• _Things to do_:
1 – From the lesson on scale factors, quote the part that opens with the words containing "Then, write a" and closes with "feet to inches.".
2 – Please answer these questions using the lesson on scale factors.
(a) What scale does an "N" gauge model train use?
(b) How does a scale factor differ from a unit scale?
(c) What is the wing span of the small airplane in Example 4.8.3.2?
3 – List every term that the lesson on scale factors defines.

• _Excerpted text_:
Sam is at the county fair looking at model train displays. The smallest one is an "N" gauge, which is a scale of 1:160. If the display area is 4 feet by 8 feet, how big an area does the display represent?

In this concept, you will learn how to use a scale factor to find actual dimensions.

**Using Scale Factor to Find Actual Dimensions**

A ** ratio ** compares two quantities.

Ratios can be written as fractions, with a colon or with the word “to.”

2/3, 2:3, and "2 to 3" are ratios.

A ** proportion ** is created when two ratios are found to be equivalent or equal.

1/2=3/6 is a proportion.

A ** unit rate ** is a comparison of two measurements, one of which has a value of 1.

55 miles per hour, 55 miles/1 hour is a unit rate.

A ** unit scale ** is a ratio that compares the dimensions of an actual object to the dimensions of a scale drawing or model that represents the actual object. Neither value in a unit scale has to equal 1.

The unit scale on a map may read 1/2 inch=100 feet.

The ratio would be written 0.5/100 .

To represent a line 500 feet long, the unit scale would be used to draw a line 2(1/2) inches long.

A line 4 inches long would represent an actual line of 800 feet.

Unit scales and proportions can be used to calculate actual distances from maps, drawings, or models.

Actual distances can be represented on maps, drawings, or models by using unit scales.

A ** scale factor** is somewhat like a unit scale. It is a ratio that compares scale dimensions to actual dimension. It differs because it does not give any specific units.

A scale factor for a scale drawing might be 1/200, which means that the actual size is 200 times the drawing.

Scale factors can be used to determine both scale and actual sizes or dimensions.

**Examples**

Example 4.8.3.1

Earlier, you were given a problem about the model train displays at the fair.

The smallest one is an "N" gauge, which is a scale of 1:160. If the display area is 4 feet by 8 feet, how big an area does the display represent?

**Solution**

First, write the scale factor.

scale/actual=1/160

Next, write ratios to represent the unknown actual length and width of the display to the scale length and width of the display.

Length=scale/actual=8/w

Width=scale/actual=4/l

Then, write two proportions by setting the two length ratios equal to one another and the two width ratios equal to one another. The given unit is feet.

Length=4/l=1/160

Width=8/w=1/160

Next, cross multiply each equation.

L=4×160

L=640 feet

W=8×160

W=1,280 feet

Then, to find the area of the display, multiply length times width.

640 ft.×1,280 ft.=819,200 sq. ft.

The answer is 819,200 square feet.

Example 4.8.3.2

A small airplane has a wing span of 16 feet. The scale factor for a model is 1/48. Find the wing span of the model in inches.

**Solution**

First, write the scale factor.

scale/actual=1/48

Next, write a ratio to represent the actual length of the wingspan to the unknown scale length of the wingspan.

scale/actual=w/16

Then, write a proportion by setting the two ratios equal to one another. Remember that feet is the only unit given.

1/48=w/16

Next, cross multiply.

48w=16

w=13

Then, convert feet to inches.

Collected data
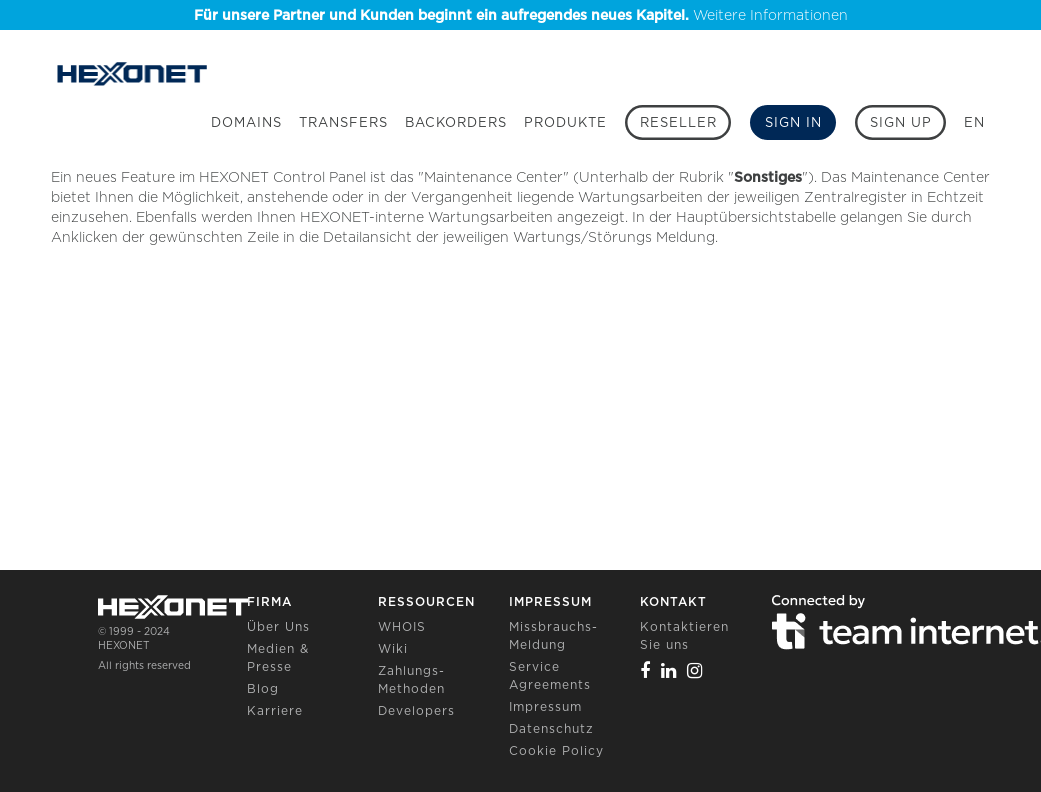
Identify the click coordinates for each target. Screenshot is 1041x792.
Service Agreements (550, 675)
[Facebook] (645, 670)
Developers (416, 710)
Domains (246, 122)
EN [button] (974, 122)
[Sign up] (900, 122)
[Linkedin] (669, 670)
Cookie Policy (556, 750)
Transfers (343, 122)
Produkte (565, 122)
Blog (263, 688)
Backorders (456, 122)
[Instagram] (695, 670)
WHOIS (402, 626)
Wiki (393, 648)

• _Results of the exercise_:
1 –
Then, write a proportion by setting the two ratios equal to one another. Remember that feet is the only unit given.

1/48=w/16

Next, cross multiply.

48w=16

w=13

Then, convert feet to inches.

2 –
(a) 1:160
(b) A scale factor does not give any specific units.
(c) 16 feet

3 – ratio, proportion, unit rate, unit scale, scale factor